SGI is using its monthly traffic spotlight to share information regarding the laws on cannabis and driving. 

A spokesperson for SGI, Tyler McMurchy says that because there is zero tolerance in the province many assume that if they ever use cannabis they can't drive because they will always have it in their system but this is not the case. Zero tolerance refers to drivers being able to pass a test from an approved screening device at the roadside. These tests measure saliva and THC does not stay in the saliva as long as it does in blood or urine. Someone who uses on Friday in most cases will not test positive on Sunday. 

McMurchy adds that there are cases where if someone is a heavy chronic user every day they will always have some in their saliva but for the vast majority of people who may use recreationally as long as it is outside the 12/24 hour window they shouldn't have to worry about testing positive. 

 McMurchy says there are some misconceptions out there and sheds light on some key information. 

"The other thing that people need to understand about cannabis as well is that police can only conduct those oral fluid tests at the roadside if they have reason to suspect recent cannabis consumption. So if somebody had used it two days ago that suspicion would not exist and police wouldn't be able to conduct that test."

McMurchy discusses one of the main misconceptions surrounding the issue. 

"Another misconception that people have is that it's ok to drive after using cannabis and that is not the case. If they are under the influence of cannabis they are not allowed to drive. Just because cannabis is legal, to put it bluntly, it doesn't mean it's ok to drive while high."
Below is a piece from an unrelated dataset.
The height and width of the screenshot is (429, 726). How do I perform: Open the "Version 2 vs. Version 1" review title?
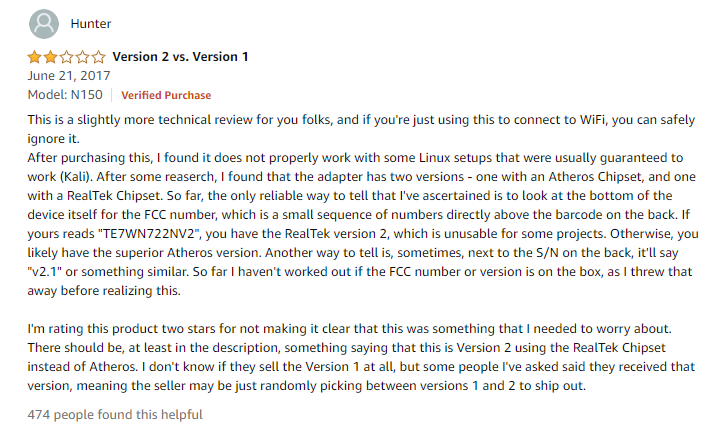coord(180,57)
According to McMurchy, similar to alcohol, you can use it and use it responsibly but you need to be aware of what the rules are before getting behind the wheel. 

Consequences vary for those caught driving under the influence depending on the level of impairment, offense committed such as if there is a collision and if someone is hurt or killed this might result in criminal code charges. In most cases, drivers receive an administrative license suspension, and vehicle impoundment at the roadside, and they must then also attend a driving without impairment class. 

In addition, McMurchy says that even if drivers have a prescription for cannabis, just like any other medication that may impair one's ability to operate heavy machinery, they should not get behind the wheel while under the influence. 

In a press release from SGI they stated that "In 2021, police in Saskatchewan issued 523 administrative license suspensions to drivers for a fail on a roadside drug screening device or performing poorly on an SFST due to drugs.  That’s a sharp increase from the 76 suspensions in that category just two years prior."

SGI has seen a substantial increase in the number of administrative license suspensions related to drug-impaired driving. Although these are not all related to cannabis McMurchy says they suspect a substantial number are.